Plaintiff corporation sues for a permanent injunction, and has moved for a temporary injunction order, restraining defendant Graves, as Commissioner of Education, from permitting defendant Siena College to use Chancellor’s Hall, the auditorium in the State Education Building, on February 15, 1939, for a lecture, illustrated by moving pictures, advertised to be delivered by the Rev. Bernard H. Hubbard, a Jesuit missionary, known as “ The Arctic Priest.” At the beginning of the argument, plaintiff’s attorney, Joseph Wheless, asked to be added as a party plaintiff and, no objection being made thereto, the order to be entered hereon will provide accordingly. It should also correct the name of the corporation defendant which, as appears by the answering affidavit of the Deputy Commissioner of Education, is St. Bernardine of Siena College.
To maintain this action, plaintiff corporation invokes the denominational school clause of the State Constitution (Art. 11, § 4) *198and subdivision 4 of section 455 of the Education Law, the latter being obviously inapplicable. From the complaint, the allegations of which for the purposes of these motions are to be taken as true (Nevins, Inc., v. Kasmach, 279 N. Y. 323, 325), it appears:
The corporate defendant, hereinafter designated as Siena College, is an educational corporation, not a part of the public school system of the State, but a religious educational institution which is wholly under the direction and control of a denominational religious organization and in which denominational doctrines and tenets are taught. The proceeds of the admission fees to be charged for the lecture, which will be under the exclusive control of a religious sect or organization and for which the defendant Graves, as Commissioner of Education, has issued a permit, will be applied for the benefit of such religious sect or organization. Over written protests of certain unidentified persons, the Commissioner of Education, on several previous occasions, has granted similar permits for the use of Chancellor’s Hall to Siena College and others and will continue to do so unless restrained by this court. The complaint is devoid of any allegation of individual injury or special damage, sustained or threatened, peculiar to the corporate plaintiff.

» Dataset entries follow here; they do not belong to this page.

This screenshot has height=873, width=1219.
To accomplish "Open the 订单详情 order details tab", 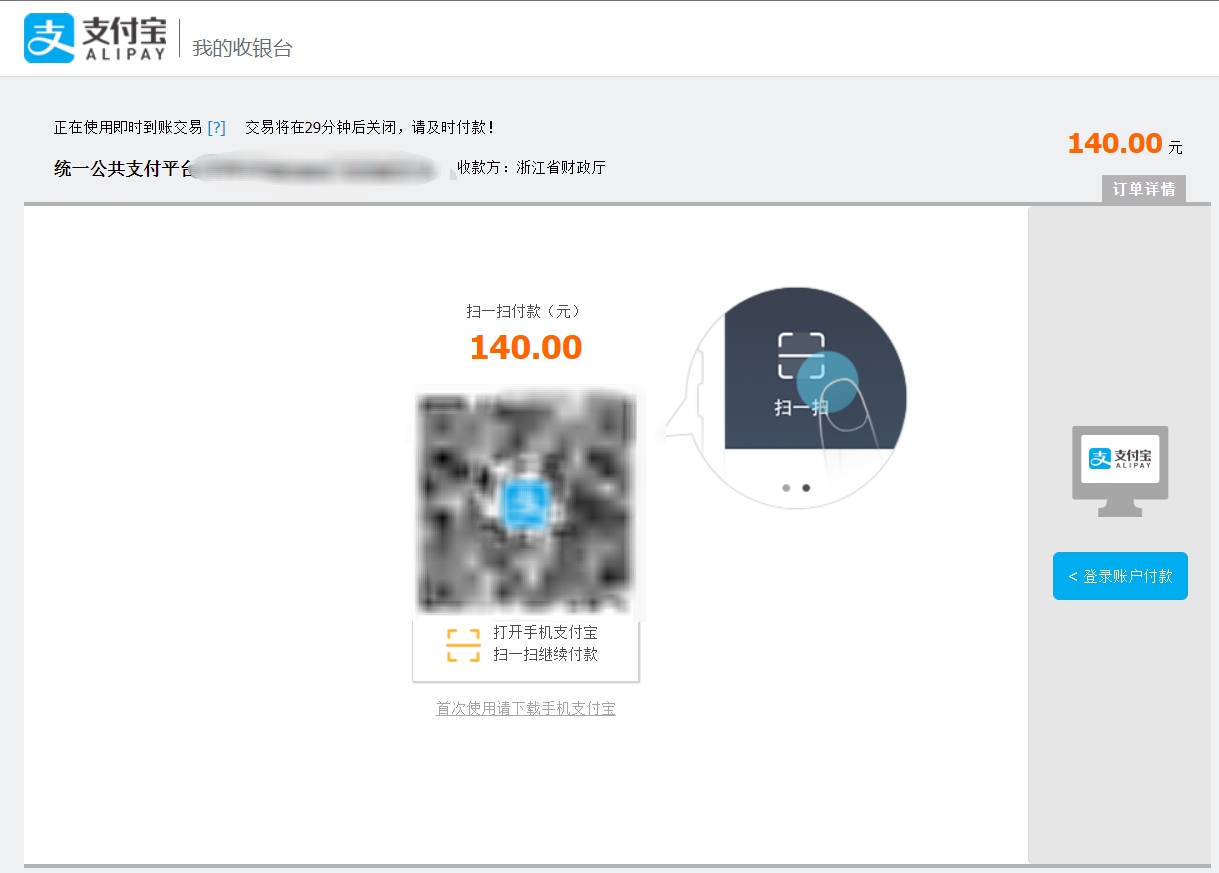I will pyautogui.click(x=1144, y=189).
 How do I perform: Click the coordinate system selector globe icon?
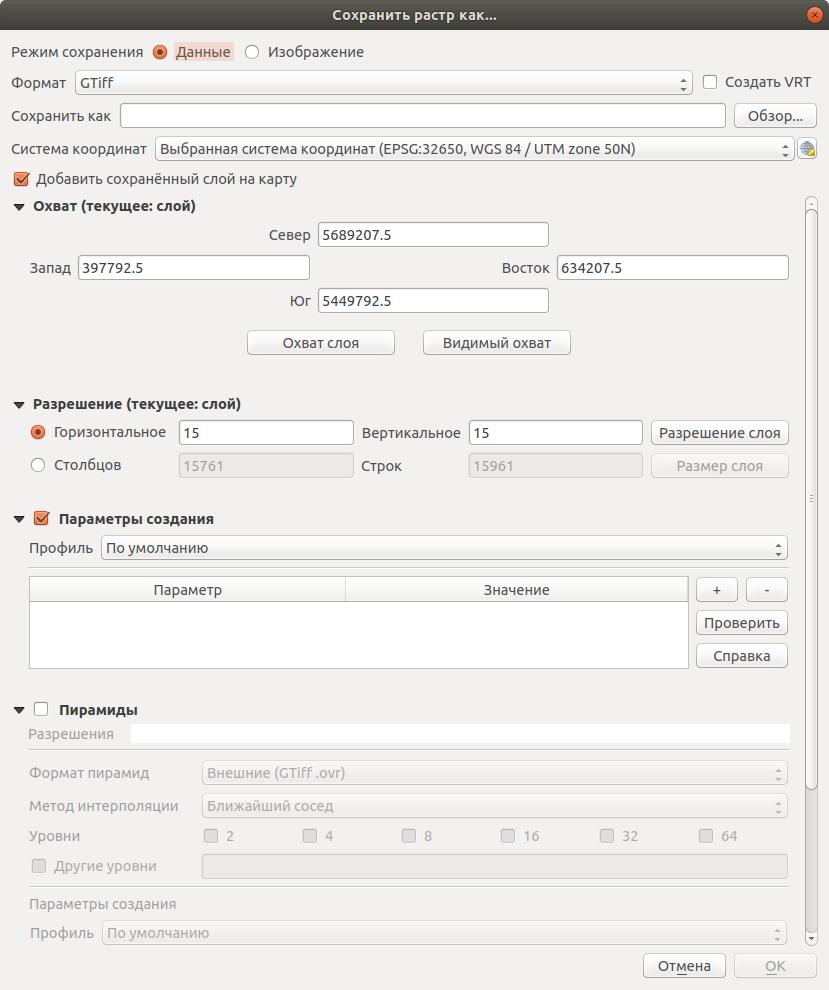pos(808,149)
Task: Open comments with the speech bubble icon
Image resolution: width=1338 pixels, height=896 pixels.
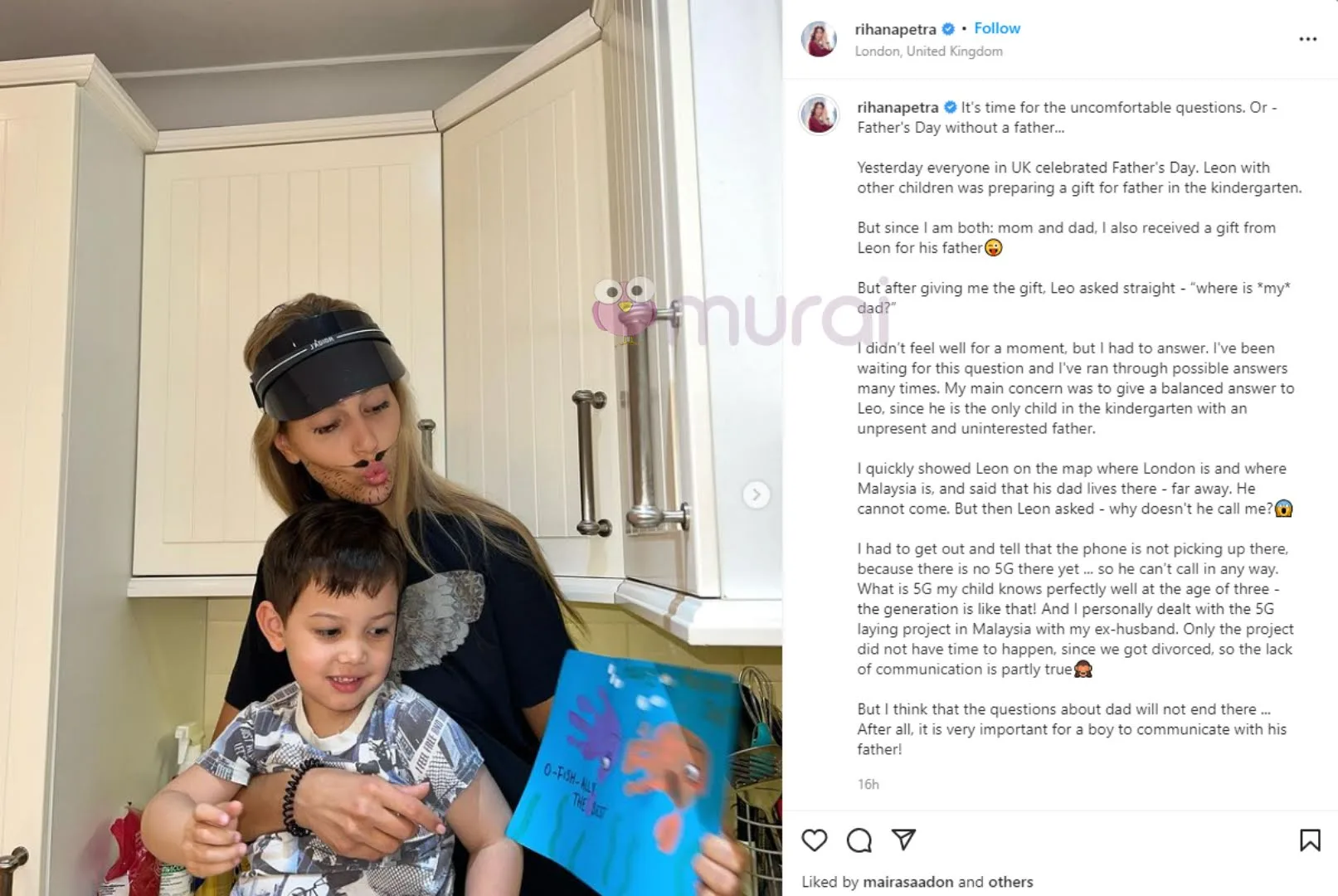Action: (x=859, y=840)
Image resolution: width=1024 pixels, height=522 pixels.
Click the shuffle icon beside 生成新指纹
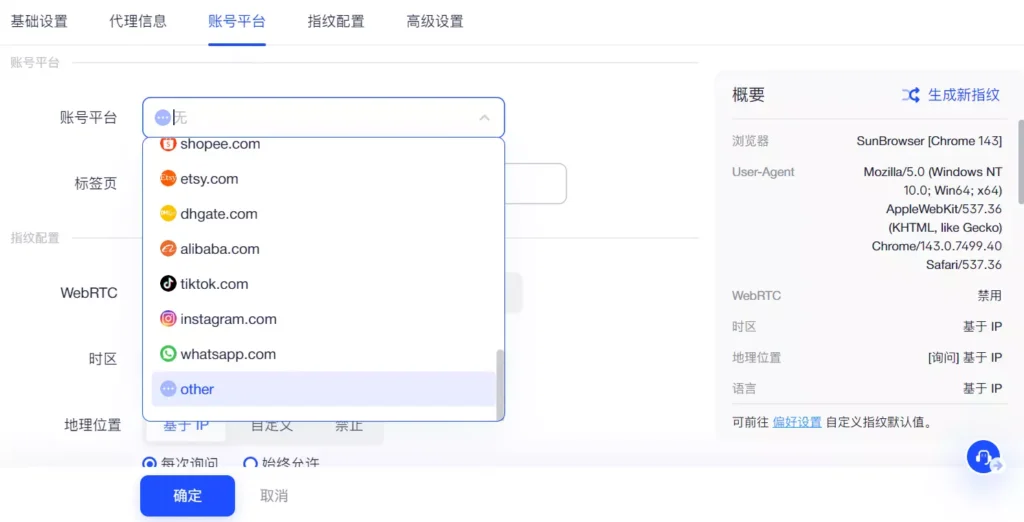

In the answering affidavit of the Deputy Commissioner of Education it is averred that Siena College, incorporated June 17, 1938, by the Board of Regents of the University of the State of New York for the purpose of maintaining and operating “ a college for the promotion and dissemination of higher education in the arts and sciences,” stated, in its application for the permit in question, that the subject of the scientific and educational lecture to be delivered in Chancellor’s Hall will be “ Cliff Dwellers of the Far North.”
By the common law of England any wrongful use of the property of the Crown was subject to redress “ merely on the intimation of the King’s officer, the Attorney General.” (3 Black. Comm. 261.) For more than a century it has been the settled law of this State that where no direct individual injury peculiar to plaintiff is shown, no action against a public officer can be maintained by a citizen on the ground that his interests as a member of the State have been impaired or disturbed, since no one can assume the role of champion of the community. (Lansing v. Smith, 8 Cow. 146, 156; Smith v. Lockwood, 13 Barb. 209, 217; Doolittle v. Supervisors of Broome County, 18 N. Y. 155, 157, 163; Roosevelt v. Draper, 23 id. 318, 323, 324; Schieffelin v. Komfort, 212 id. 520, 530, 534, 535.) An action by a private corporation is governed by the same rule. (Empire City Subway Co. v. B. & S. A. R. R. Co., 87 Hun, 279, 282, 283: affd., 159 N. Y. 555.)
It was to change the rule, so far as it related to actions against municipal corporations or officers thereof, that the maintenance *199of a taxpayer’s action was authorized by statute. (Rogers v. O’Brien, 153 N. Y. 357, 362.) But for two reasons this action may not be maintained by the corporate plaintiff as a taxpayer: It does not purport to sue in that capacity; and a taxpayer’s action may not be maintained against the State or an officer thereof. (County of Albany v. Hooker, 204 N. Y. 1, 18.)
In the case last cited the complaint was dismissed for want of legal capacity in the plaintiff to sue; and the Appellate Division in this Department has held that a complaint which does not show that the plaintiff has the requisite interest to enable him to maintain his action should be dismissed for insufficiency. (Atkins v. West, 222 App. Div. 308, 309.)
Accordingly, it becomes unnecessary to consider the other questions raised by the respective parties.
An order may be prepared denying, with ten dollars costs, the motion for a temporary injunction, and directing the entry of judgment dismissing the complaint upon the merits, with costs to defendants, each of whom is entitled to tax a separate bill of costs.